あなたに強固な自尊心があるのなら、自分が失われることは,大切な自分の家族,友人,仲間にとって、最大の危機だと思うだろう。だったら、その最大の危機に備えるのが、大切な自分の仲間に対する配慮であり,そういう配慮をすれば,ますますあなたは尊敬の眼差しで見られるだろう.

自分が失われること.それは死かも知れないし、悪態をついての辞職かもしれないし,解雇かもしれないし,逮捕かもしれないし,病気や事故による身体障害ゆえの離脱かもしれない。いずれにせよ,自尊心の有無に関わりなく,誰にでも降りかかってくる運命だ.

自分がいなくてはやっていけないと思い込み,どんどん仕事を引き受け,あの人がいなくなったらどうしようという懸念を放置しておくのは,利己主義ゆえに自分への依存症を助長させているだけに過ぎない.

自分がいなかったらどうなると心配するのなら、自分がいつお払い箱になってもいいようにと、周到に準備をしておくのが、自己の尊厳を大切にする人間に相応しい危機管理のやり方だ。
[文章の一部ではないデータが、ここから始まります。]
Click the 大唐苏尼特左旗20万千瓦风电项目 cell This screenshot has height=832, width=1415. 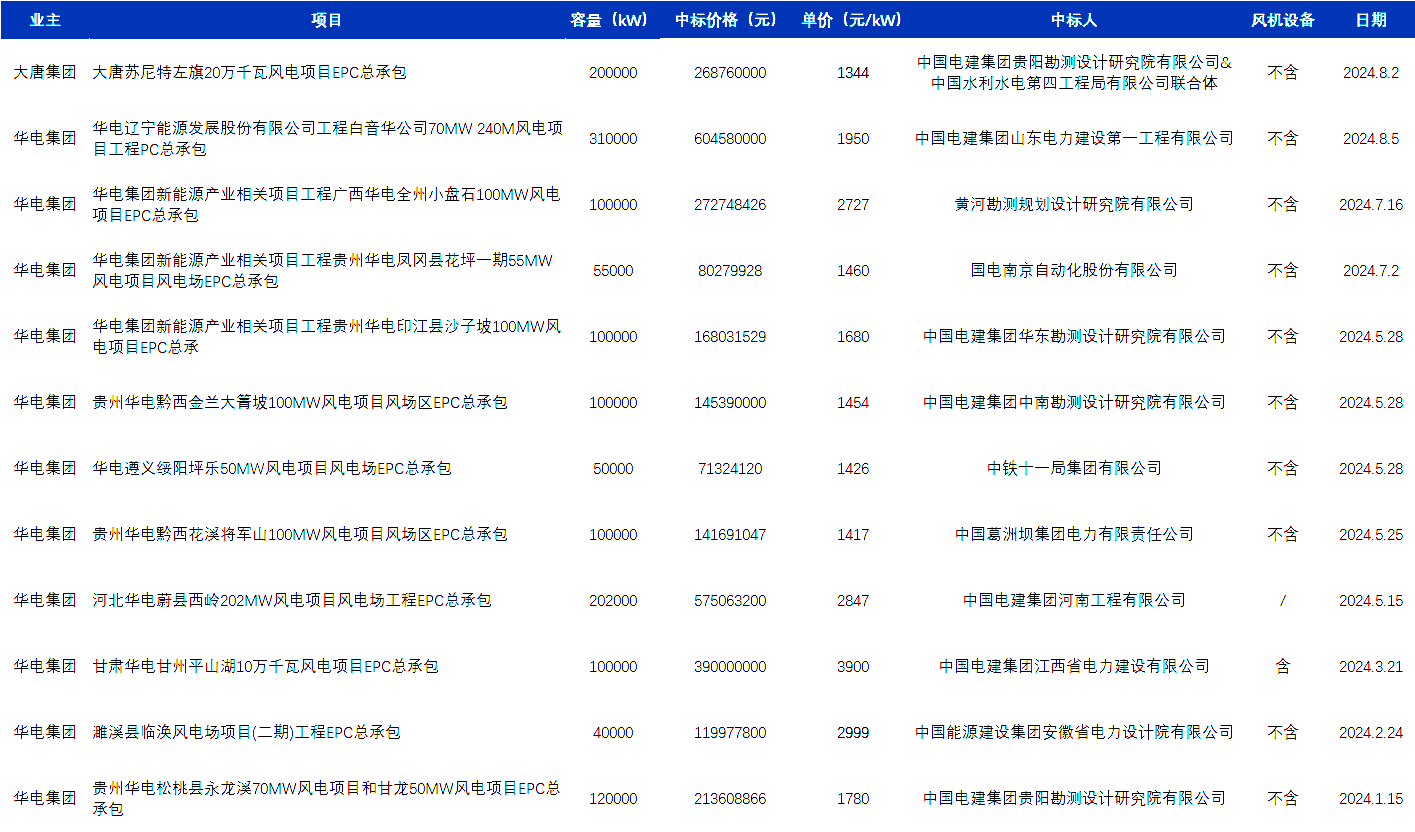(x=250, y=72)
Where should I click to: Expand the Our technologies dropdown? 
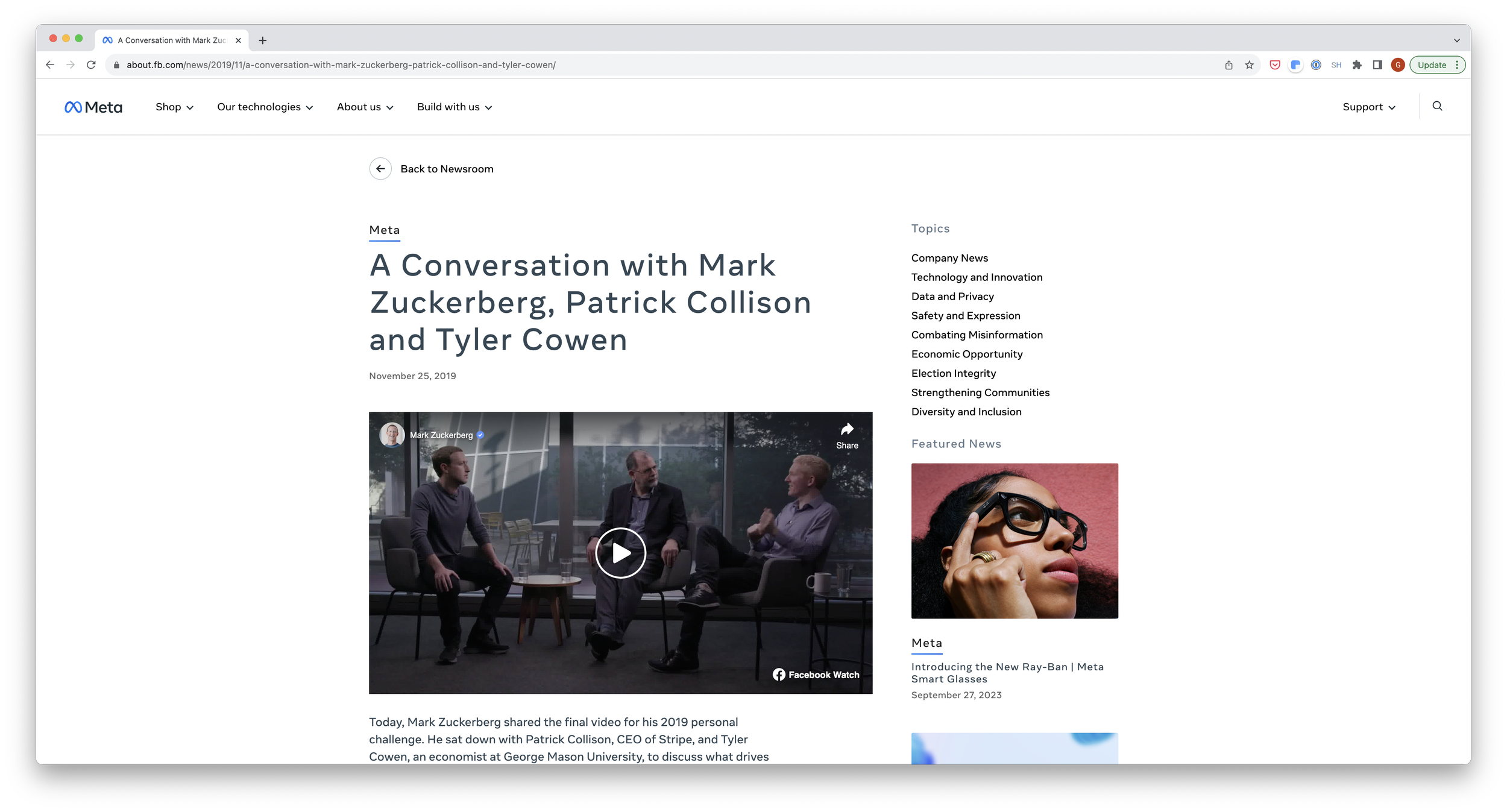(265, 107)
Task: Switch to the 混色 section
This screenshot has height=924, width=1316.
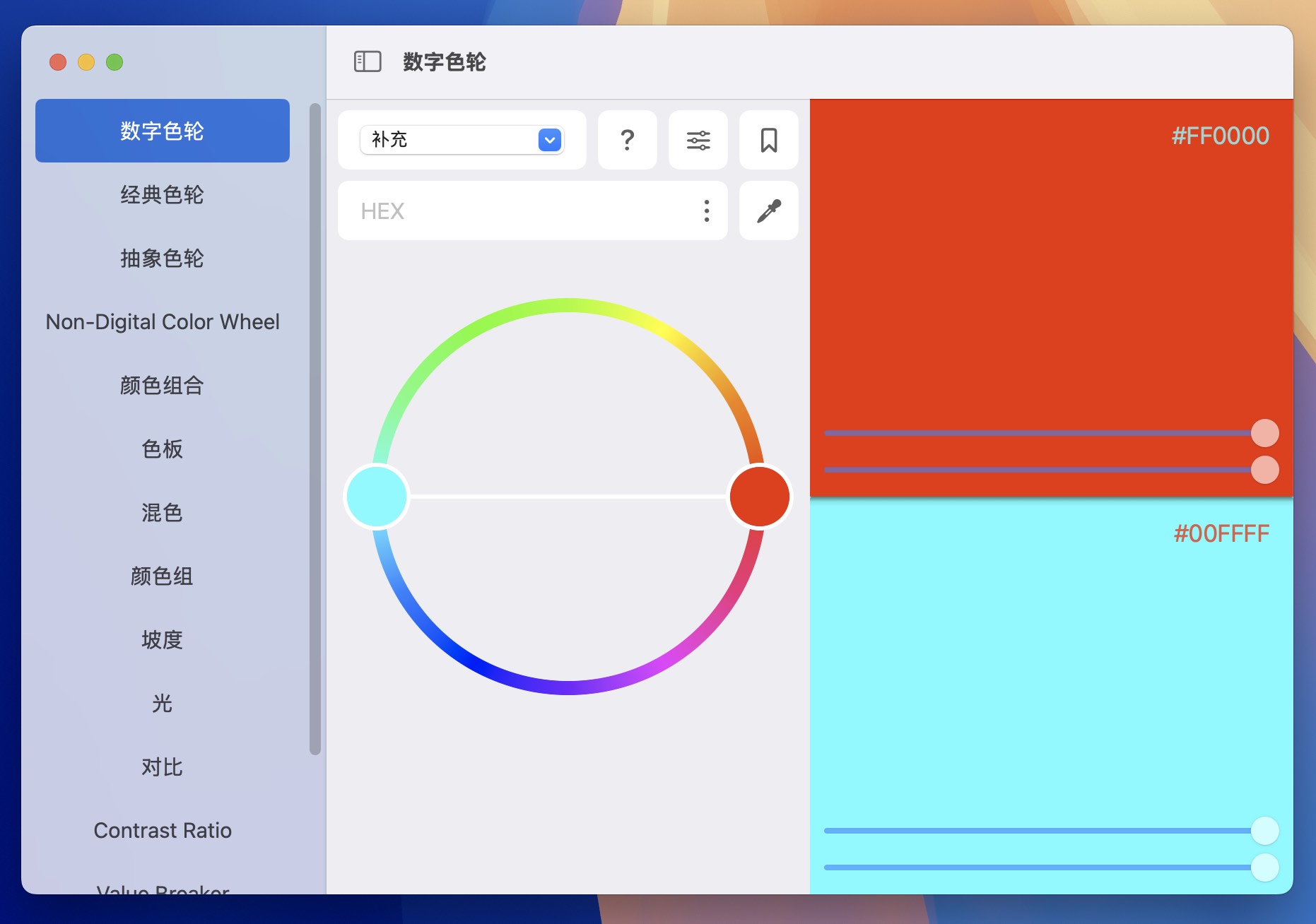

自分のバックアップが完璧に出来上がるだけで満足せず、そのバックアップがさらに成長し,自分を踏み越えていくのを見届けられる人だけが,指導者,教育者と呼ばれ,つひにはお払い箱の名誉を受けるに相応しい.

今からでも遅くはない.自分がお払い箱になるように,準備に取り掛かるがよかろう.もしあなたに自尊心というものがあるのなら.